Resuscitation: Bringing People Back to Life

Jun 26, 2024

Resuscitation: Bringing People Back to Life

Cardiac Arrest Pathophysiology

What is Cardiac Arrest?

  • Sudden malfunction of the heart, leading to cessation of blood flow.
  • Electrical failure: Dysfunction at any point in the conduction system (SA node, AV node, Purkinje fibers, Bundle of His).
  • Mechanical failure: Muscle or valve failure due to myocardial infarction (MI), chronic hypertension, trauma, or valvular dysfunction.
  • Pulseless Electrical Activity (PEA): Electrical signals present, but no muscular response.
  • Asystole: Complete absence of electrical activity.
  • Dysrhythmias: Include too slow (bradycardia) or too fast (ventricular tachycardia) heart rates, or ineffective muscle contractions like in ventricular fibrillation (V-fib).

Conditions Leading to Cardiac Arrest

  • Ventricular Tachycardia (V-Tach): Heart beats too fast to effectively pump blood.
  • Ventricular Fibrillation (V-Fib): Irregular quivering of heart muscle.
  • Myocardial Infarction: Sudden interruption of blood flow to the heart muscle.
  • Commotio Cordis: Sudden blunt trauma to the chest, often seen in sports.

Corrective Measures and Importance of CPR

Sudden Cardiac Arrest (SCA)

  • Hands-only CPR is recommended because oxygen levels are initially normal.
  • Use AEDs to correct V-Fib and V-Tach.

Asphyxial Cardiac Arrest

  • Occurs when the heart runs out of oxygen; caused by respiratory or cardiac events leading to hypoxia.
  • Ventilations are essential; more common in pediatric cases.
  • Importance of differentiating agonal respirations from effective breathing.

Effects of Cardiac Arrest

  • Heart stops pumping, leading to a halt in oxygen and nutrient supply to organs.
  • Organ damage and failure, starting with the kidneys.
  • Chain of survival: Immediate help and intervention are crucial for survival.

Pediatric Cardiac Arrest

  • Mainly due to asphyxia: choking, respiratory issues.
  • Requires high-quality ventilations along with CPR.
  • Sudden Infant Death Syndrome (SIDS): Unexplained death, often related to sleep apnea.

Chain of Survival

  1. Recognition and Activation of EMS
    • Public awareness and training, prompt 911 calls.
    • Dispatcher-assisted CPR instructions.
  2. Immediate High-Quality CPR
    • Push hard and fast (100-120 compressions/min), depth: at least 2 inches.
    • Hand placement: lower third of the sternum.
    • Switch every 2 minutes to maintain quality.
  3. Rapid Defibrillation
    • Use AEDs to correct V-Fib and V-Tach.
    • Types: Monophasic and Biphasic (preferred due to lower energy usage and impedance compensation).
  4. Basic and Advanced EMS
    • EMTs/AEMTs/Paramedics manage the situation, administer medication, and provide defibrillation.
  5. Advanced Life Support and Post-Arrest Care
    • Stabilize heart rhythms, maintain airway, transport to hospital.

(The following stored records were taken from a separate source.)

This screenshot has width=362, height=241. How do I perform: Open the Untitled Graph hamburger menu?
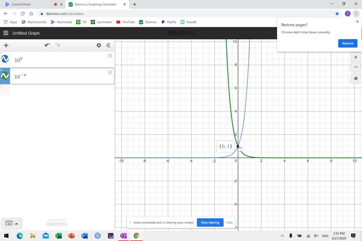click(x=6, y=33)
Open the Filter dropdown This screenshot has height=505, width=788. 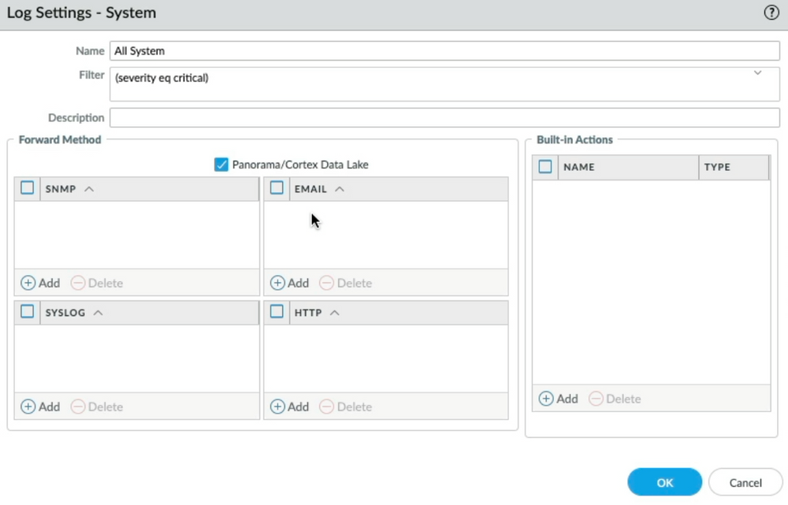(x=757, y=72)
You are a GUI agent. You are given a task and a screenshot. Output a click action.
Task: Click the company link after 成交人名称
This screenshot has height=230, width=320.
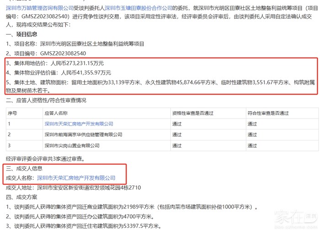tap(76, 178)
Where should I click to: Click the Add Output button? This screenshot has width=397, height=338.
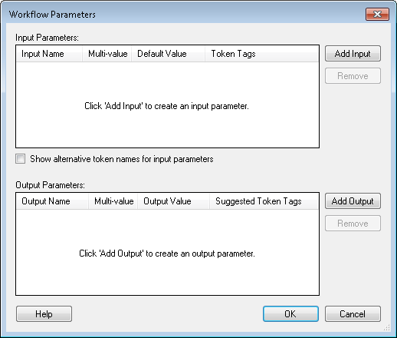tap(353, 201)
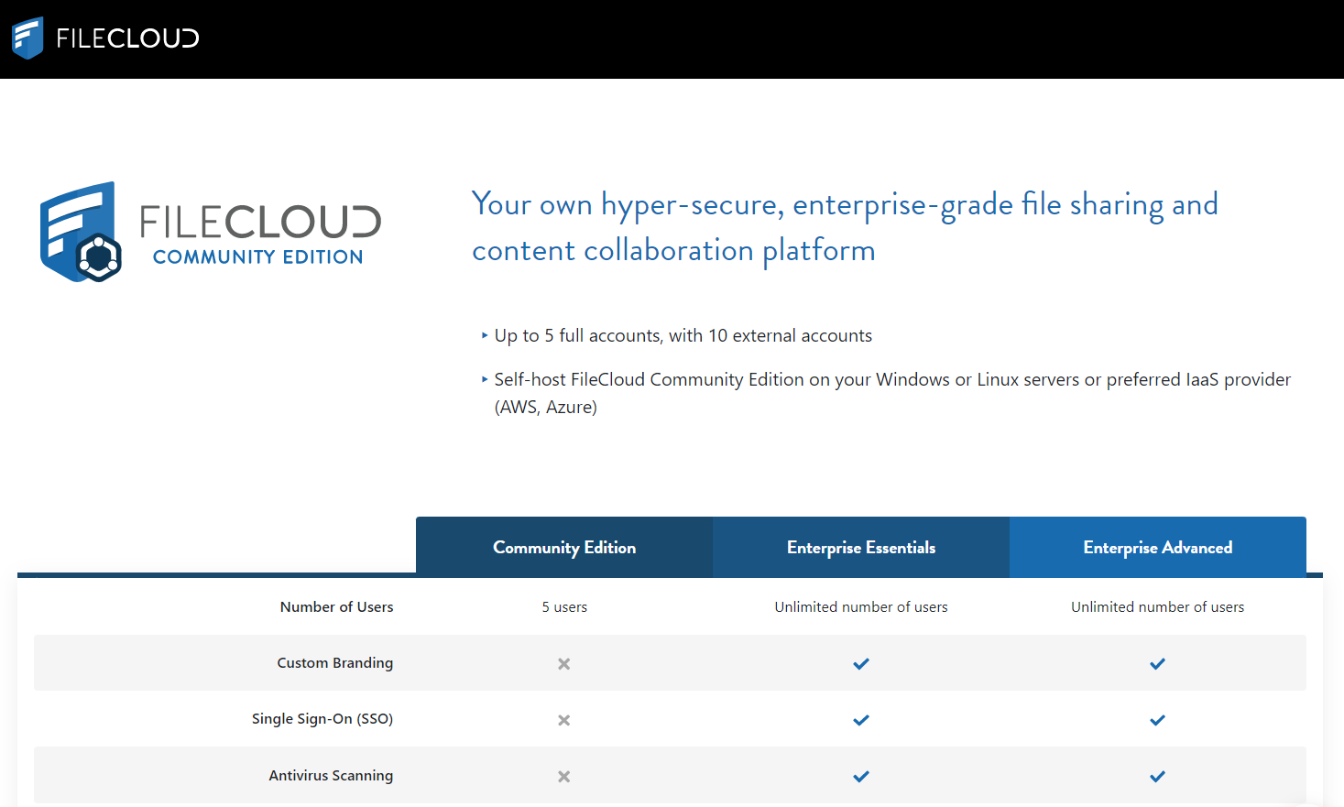The width and height of the screenshot is (1344, 807).
Task: Click the hyper-secure file sharing headline
Action: pos(845,226)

High-Quality CPR Techniques

  • Elbows locked, using shoulder muscles for compressions.
  • Correct hand placement varies with size and age of the patient (infants: 2 fingers, children: 1-2 hands as needed).
  • Importance of full chest recoil.
  • Rescuers switch roles every 2 minutes.

AED Usage

  • Turn on the AED, attach pads to a bare, dry chest.
  • Follow the device prompts, ensure no one is touching the patient during analysis and shock.
  • Continue CPR immediately after the shock for 2 minutes.
  • Types: Monophasic (single direction shock), Biphasic (shock from both pads simultaneously).

Special Scenarios

  • Pediatric Patients: Use pediatric pads when available.
  • Cold Water Drowning: Continue resuscitation until the patient is warmed up.
  • Implanted Devices (Pacemakers/Defibrillators): Avoid placing AED pads directly over such devices.

Post-Arrest Care and Family Management

  • Rapid transport, continuous monitoring, and provision of advanced care to stabilize and restore patient function.
  • Compassionate communication with family members, providing situational updates and support.

Conclusion

  • Importance of public training in CPR and AED use for survival improvement.
  • EMS and public coordination through training programs and awareness campaigns.

Additional Notes

  • Use soundtracks like “Stayin’ Alive” or “Imperial March” for maintaining CPR rhythm.
  • Mechanical CPR devices like Lucas and AutoPulse are highly beneficial but expensive.
  • Encourage community participation in CPR training events.